HISTÓRICO
Hay amores y desvelos detrás del balón
  • Hay amores y desvelos detrás del balón | David Sánchez | Sandra Valencia trabaja con su hijo en su negocio particular en Envigado. La celebración corresponde a uno de los goles que marcó en el Suramericano de Perú-2003, donde se consagró.
    Hay amores y desvelos detrás del balón | David Sánchez | Sandra Valencia trabaja con su hijo en su negocio particular en Envigado. La celebración corresponde a uno de los goles que marcó en el Suramericano de Perú-2003, donde se consagró.
Wilson Díaz Sánchez | Publicado el 31 de julio de 2010

Una sonrisa pinta el rostro de Sandra Valencia cuando habla de fútbol. Tiene 42 años de edad y, cual quinceañera, se puso de nuevo los botines para salir campeona en el torneo de fútbol de los Juegos Ciudad de Medellín.
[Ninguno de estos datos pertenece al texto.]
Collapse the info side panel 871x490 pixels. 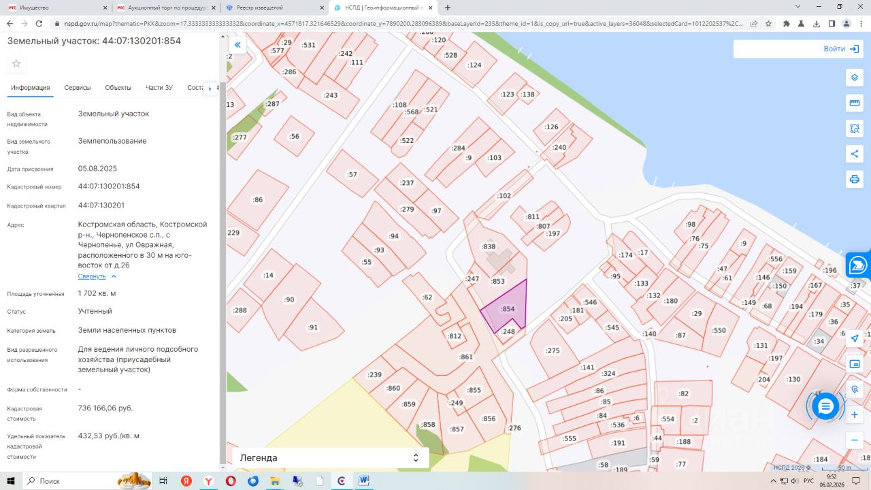(x=237, y=45)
En el 2008 había dicho no más a la competencia por inconvenientes personales, pero se dejó echar el cuento de la entrenadora Margarita Martínez y volvió con sus goles y celebraciones a las canchas de Medellín.

Es que el fútbol es su vida y dice que no sabe cuándo llegará el final, después de una exitosa carrera que en dos ocasiones la premió con el título de goleadora en los suramericanos de Argentina-1998 y Perú-2003.

"Yo no fumo, no tomo licor y llevo una vida sana. Regresé y sentí como si nunca me hubiera ido", admite la mamá de Carlos Andrés Sierra, su hijo que asegura que le encanta ver a Sandra vestida de cortos, ofreciendo espectáculo.

Este joven, experto en electrónica, también heredó su gusto por este deporte, pues su mamá cuenta que jugó hasta los seis meses de embarazo y nada le pasó. Ella tenía 16 años de edad.

Sandra pasa los días con su hijo en su negocio Extintores la 41, en Envigado. Pero también saca tiempo para pintar y elaborar obras en madera gracias a la herramienta que le dejó su abuelo.

A los 10 años empezó a jugar con los muchachos en la calle y en la cancha de El Dorado. Y en vez de insultos, burlas y discriminaciones, recibió aplausos y respaldo. Su papá, Gildardo Medina, actuó con el Independiente Medellín y su hermano, Juan Carlos Valencia, hizo parte del Envigado. Así que por su sangre corre fútbol y nadie le impidió que se proyectara como una de las mejores jugadoras del país.

Al principio jugaba microfútbol y allí la sonsacaron para integrar el primer equipo organizado que se llamaba Masajes Apolo, patrocinado por un hombre al que le faltaban dos piernas y que tenía fama de tener manos mágicas.

Sandra, a diferencia de Margarita Martínez y Liliana Zapata, otras dos pioneras del balompié femenino en el país, no gusta de la dirección técnica. Sin embargo, mantiene viva la emoción.

Confiesa que el jueves pasado, cuando Colombia perdió por 1-0 con Nigeria en la semifinal del Mundial de Alemania, tras un error de la arquera, recordó que por la misma circunstancia y marcador, su equipo fue derrotado en el Suramericano de Argentina-98 y frustró su clasificación al Mundial de China.

"Me dio escalofrío y lloré de tristeza al ver la eliminación de la niñas. Sentí como propia ese traspiés, retrocedí en el tiempo", cuenta Sandra mientras acaricia los guayos que lavó para la contienda del fin de semana en el torneo de la Liga de Antioquia y se alegra de que el país, por fin, se haya acordado de que el fútbol también es asunto de mujeres guapas y talentosas como ella.